▸ Exercise details
Please copy the leading lines of the entries below exactly, concluding with the line in which "Bilinska Kyselka (Билинска" occurs.

▸ Information
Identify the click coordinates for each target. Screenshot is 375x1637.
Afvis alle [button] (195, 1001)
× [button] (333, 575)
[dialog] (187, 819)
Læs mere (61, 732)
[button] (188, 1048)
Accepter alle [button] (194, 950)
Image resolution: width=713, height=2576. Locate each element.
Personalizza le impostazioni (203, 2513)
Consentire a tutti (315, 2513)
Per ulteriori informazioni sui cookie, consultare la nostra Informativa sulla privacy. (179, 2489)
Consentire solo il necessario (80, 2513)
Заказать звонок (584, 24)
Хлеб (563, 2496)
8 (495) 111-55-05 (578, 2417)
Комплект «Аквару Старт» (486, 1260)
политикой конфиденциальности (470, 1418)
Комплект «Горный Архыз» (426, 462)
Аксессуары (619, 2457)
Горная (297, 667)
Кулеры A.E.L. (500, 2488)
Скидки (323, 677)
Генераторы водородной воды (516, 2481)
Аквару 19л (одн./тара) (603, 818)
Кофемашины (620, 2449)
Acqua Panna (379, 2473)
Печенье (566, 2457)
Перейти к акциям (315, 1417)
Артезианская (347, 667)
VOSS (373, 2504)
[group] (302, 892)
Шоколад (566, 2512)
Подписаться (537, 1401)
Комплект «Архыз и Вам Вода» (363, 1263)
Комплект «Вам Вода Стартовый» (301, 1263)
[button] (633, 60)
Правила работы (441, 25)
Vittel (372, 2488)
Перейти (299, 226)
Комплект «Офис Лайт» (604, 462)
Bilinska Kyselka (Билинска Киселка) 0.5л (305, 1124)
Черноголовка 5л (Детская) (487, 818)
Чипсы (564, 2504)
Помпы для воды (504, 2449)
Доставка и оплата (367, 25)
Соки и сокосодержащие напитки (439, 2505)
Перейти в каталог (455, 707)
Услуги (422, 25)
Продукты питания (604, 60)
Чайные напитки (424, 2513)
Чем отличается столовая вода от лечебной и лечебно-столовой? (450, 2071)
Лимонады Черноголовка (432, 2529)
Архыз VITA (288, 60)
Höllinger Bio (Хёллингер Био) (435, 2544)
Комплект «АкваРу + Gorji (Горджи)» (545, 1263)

▸ Result of this exercise
Identify the click coordinates for each target. Screenshot is 375x1637.
Afvis alle [button] (195, 1001)
× [button] (333, 575)
[dialog] (187, 819)
Læs mere (61, 732)
[button] (188, 1048)
Accepter alle [button] (194, 950)
Image resolution: width=713, height=2576. Locate each element.
Personalizza le impostazioni (203, 2513)
Consentire a tutti (315, 2513)
Per ulteriori informazioni sui cookie, consultare la nostra Informativa sulla privacy. (179, 2489)
Consentire solo il necessario (80, 2513)
Заказать звонок (584, 24)
Хлеб (563, 2496)
8 (495) 111-55-05 (578, 2417)
Комплект «Аквару Старт» (486, 1260)
политикой конфиденциальности (470, 1418)
Комплект «Горный Архыз» (426, 462)
Аксессуары (619, 2457)
Горная (297, 667)
Кулеры A.E.L. (500, 2488)
Скидки (323, 677)
Генераторы водородной воды (516, 2481)
Аквару 19л (одн./тара) (603, 818)
Кофемашины (620, 2449)
Acqua Panna (379, 2473)
Печенье (566, 2457)
Перейти к акциям (315, 1417)
Артезианская (347, 667)
VOSS (373, 2504)
[group] (302, 892)
Шоколад (566, 2512)
Подписаться (537, 1401)
Комплект «Архыз и Вам Вода» (363, 1263)
Комплект «Вам Вода Стартовый» (301, 1263)
[button] (633, 60)
Правила работы (441, 25)
Vittel (372, 2488)
Перейти (299, 226)
Комплект «Офис Лайт» (604, 462)
Bilinska Kyselka (Билинска Киселка) 0.5л (305, 1124)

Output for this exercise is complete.